Ehemann erstochen: Frau gesteht Tat

Schweinfurt - Die Angeklagte hat zum Prozessauftakt zugegeben, ihren Mann mit einem Küchenmesser attackiert zu haben. Das die Stiche tödlich waren, streitet sie nicht ab - obwohl sie angeblich keine Erinnerung an die Tat hat.

An die Tat hat die Angeklagte angeblich keine Erinnerung, streitet aber den tödlichen Messerstich auf ihren Ehemann nicht ab: Die Arbeiterin hat am Mittwoch vor dem Landgericht Schweinfurt zugegeben, ihren Mann im Mai vergangenen Jahres mit einem Küchenmesser attackiert zu haben. Die 53-jährige Frau aus Wildflecken (Landkreis Bad Kissingen) muss sich wegen Körperverletzung mit Todesfolge vor der Kammer verantworten.

Die Frau berichtete zum Prozessauftakt von ihrer gewalttätigen Ehe mit dem 54-Jährigen, der Alkoholiker und extrem eifersüchtig gewesen sei. “Er hat sehr oft getrunken, und dann war er aggressiv.“ Immer wieder sei es zu Handgreiflichkeiten gekommen. “Wenn er nicht betrunken war, war er nett zu mir und den Kindern.“ Das Paar hat zwei Töchter.
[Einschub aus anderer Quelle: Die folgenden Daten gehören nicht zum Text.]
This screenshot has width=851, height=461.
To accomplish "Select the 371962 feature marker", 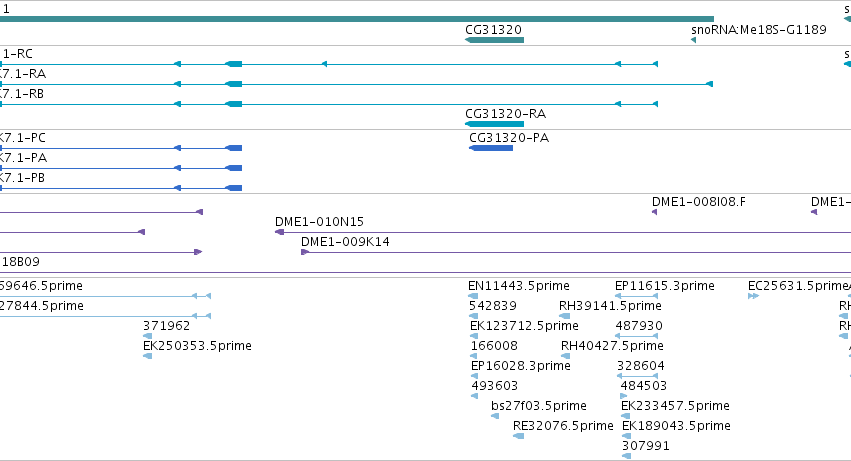I will click(147, 336).
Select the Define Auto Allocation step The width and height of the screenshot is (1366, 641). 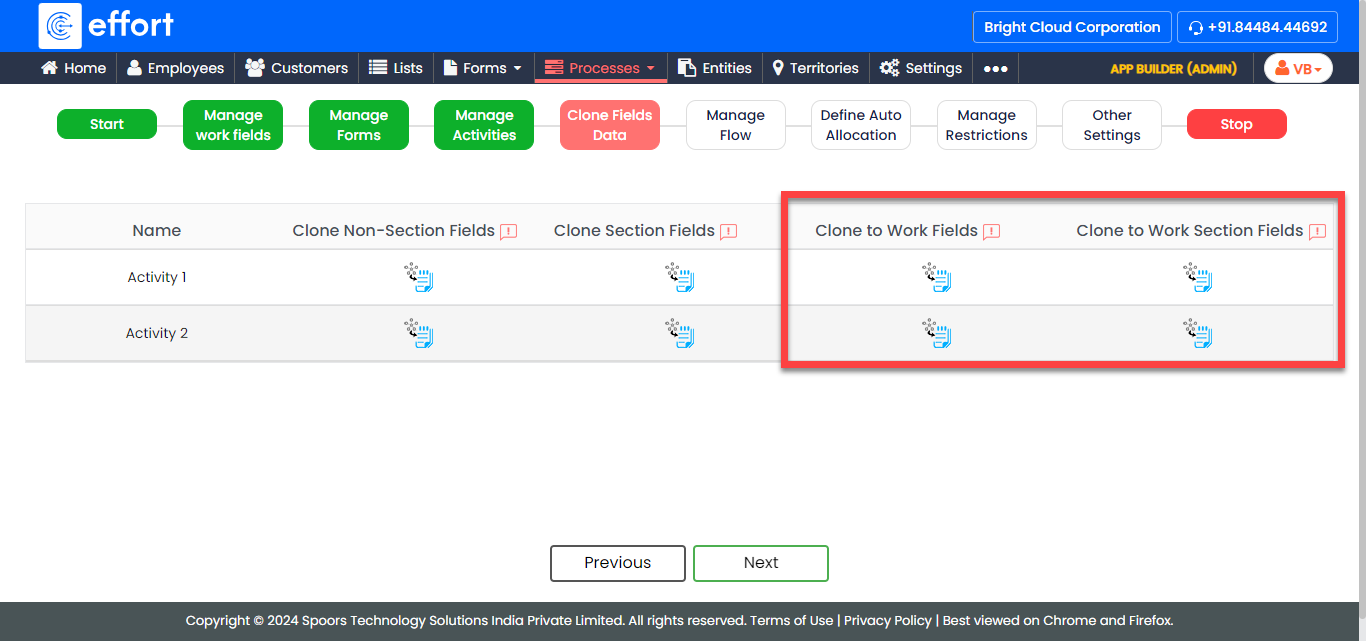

Opfer starb noch in der Wohnung

Am Tattag kam die 53-Jährige nach eigenen Worten morgens von der Frühschicht nach Hause. Ihrem betrunkenen Mann habe sie dann die Schnapsflasche weggenommen und diese versteckt. Ein Streit sei auf den anderen gefolgt, außerdem hätten sie sich immer wieder hin- und hergeschubst. Irgendwie habe sie dann ein Küchenmesser zu fassen bekommen und dann wohl zugestochen, erklärte die Angeklagte. Genau wisse sie das nicht mehr.

Das 54 Jahre alte Opfer wurde am Oberkörper verletzt und starb in der gemeinsamen Wohnung. Den Tod ihres Mannes hatte die Angeklagte aber erst am nächsten Morgen entdeckt und die Polizei alarmiert. Das Gericht muss nun klären, ob die Tat Notwehr war. Für den Prozess sind drei Verhandlungstage angesetzt.